If the memory is held in RAM by the plasma store, I'm not sure which queries are possible to service by handing an object reference to where the full non-virtual table is allocated in RAM (on only one node)? Presumably if there's no filtering or transformation in the query, and the query does not access "virtual" or "materialized" tables


Good content, but over SEO optimized. Would be nice to hear about the actual efficiency of using these methods.

For instance, does fork() copy the page of memory containing the array? I believe it's Copy-on-Write semantics, right? What happens when the parent process changes the array?

Then, how do Pipe and Queue send the array across processes? Do they also pickle and unpickle it? Use shared memory?


This is a super common occurrence in training loops for ML models because PyTorch uses multiprocessing for its dataloader workers. If you want to read more, see the discussion in this issue: https://github.com/pytorch/pytorch/issues/13246#issuecomment...

As you’ve pointed out fork() isn’t ideal for a number of reasons and in general it’s preferred to use torch tensors directly instead of numpy arrays so that you are not forced into using fork()

There’s also this write up which I found to be quite useful for details: https://ppwwyyxx.com/blog/2022/Demystify-RAM-Usage-in-Multip...


“I believe it's Copy-on-Write semantics, right? What happens when the parent process changes the array?”

Yes and you just answered your question.


For a programming novice: Is CoW where a 'child' process operates on a copy of data stored elsewhere in memory, but you have some mechanism to always update the copy any time the parent process modifies/writes to the original data?


No, if I have stuff, and I fork(), you, my child process is expected to have a copy of that stuff in it's current state. However, the kernel lies to you. It delays copying the stuff until I write to it i.e until I need to see a new state. Hence, "copy-on-write".

In this case, I am the parent python process, you are the child processes started with the `multiprocessing` module, and the data is the numpy array.

The implication is that the changes made by the parent process to the numpy array post fork() won't be visible to the child processes.


I was searching for similar article. Im working on AutoML python package where I use different packages to train ML models on tabular data. Very often the memory is not properly released by external packages so the only way to manage memeory is to execute training in separate processes.


Actually ran into this problem this week, toyed around with multiprocessing.shared_memory (which seems to also rely on mmaped-files, right?) and decided to just embrace the GIL.
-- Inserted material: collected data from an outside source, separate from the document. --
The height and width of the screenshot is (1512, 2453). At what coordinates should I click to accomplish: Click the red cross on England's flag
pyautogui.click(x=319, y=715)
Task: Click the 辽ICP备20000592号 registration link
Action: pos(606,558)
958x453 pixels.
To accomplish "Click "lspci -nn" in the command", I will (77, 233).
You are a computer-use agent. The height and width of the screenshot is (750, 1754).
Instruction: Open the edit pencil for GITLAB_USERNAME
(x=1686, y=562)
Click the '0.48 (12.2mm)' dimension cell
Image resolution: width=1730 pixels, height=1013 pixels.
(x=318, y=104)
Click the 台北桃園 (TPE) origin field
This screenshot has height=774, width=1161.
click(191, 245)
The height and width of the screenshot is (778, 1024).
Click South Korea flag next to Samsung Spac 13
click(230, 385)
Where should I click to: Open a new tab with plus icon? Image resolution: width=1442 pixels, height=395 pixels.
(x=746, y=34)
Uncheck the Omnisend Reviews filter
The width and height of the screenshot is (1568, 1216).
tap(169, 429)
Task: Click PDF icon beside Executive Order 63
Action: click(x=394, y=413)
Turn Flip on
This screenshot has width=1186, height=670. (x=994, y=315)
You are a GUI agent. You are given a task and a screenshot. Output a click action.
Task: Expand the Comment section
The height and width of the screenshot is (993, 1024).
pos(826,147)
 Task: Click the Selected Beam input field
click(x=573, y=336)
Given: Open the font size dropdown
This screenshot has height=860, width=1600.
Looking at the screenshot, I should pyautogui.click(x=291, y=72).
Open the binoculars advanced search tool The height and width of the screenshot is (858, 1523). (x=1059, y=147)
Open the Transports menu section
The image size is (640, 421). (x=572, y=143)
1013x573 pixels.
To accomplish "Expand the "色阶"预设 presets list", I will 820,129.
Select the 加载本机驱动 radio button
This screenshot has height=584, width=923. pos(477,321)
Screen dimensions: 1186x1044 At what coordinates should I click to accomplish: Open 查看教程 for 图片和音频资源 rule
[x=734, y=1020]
Multiprocessing is not needed when all of your handful subprocesses are just calling Numpy-code and release their gil anyways.

Also some/most Numpy functions are multithreaded (depending on the BLAS implementation, linked against), take advantage of that and schedule huge operations and just let the interpreter sit idle waiting for that result.


I have seen this movie before, it always ends the same way.

Look to go parallel for speed increase, burn a bunch of time and decide its way too hard and just wait the extra few minutes instead.


It's actually the opposite. My current job is making a piece of code faster my predecessor tried to make faster using multiprocessing. I now try to pull stuff back into a single process.

The code for example loads a file from disk in a separate process to have the main process available for number crunching. The problem: This data is then sent to the main process and another copy is created which takes time. Doing the same with threads is way faster, since data i/o operations are releasing the gil anyways.


Actually, you get the speed increase if using threads on python with numpy because numpy will release the GIL internally, so, operations using numpy will actually run in parallel (i.e.: c libraries can release the GIL and do get the performance benefits when using multiple processors -- although yes, when you get back to running python code that won't be parallel due to the GIL).


My genuine deep love for numpy extends to them doing these things without me knowing anything about it.


That's something I worry about when reading about future Python releases without GIL.

Will people just throw more and more threads at unfathomably slow Python code to get somewhat fast results?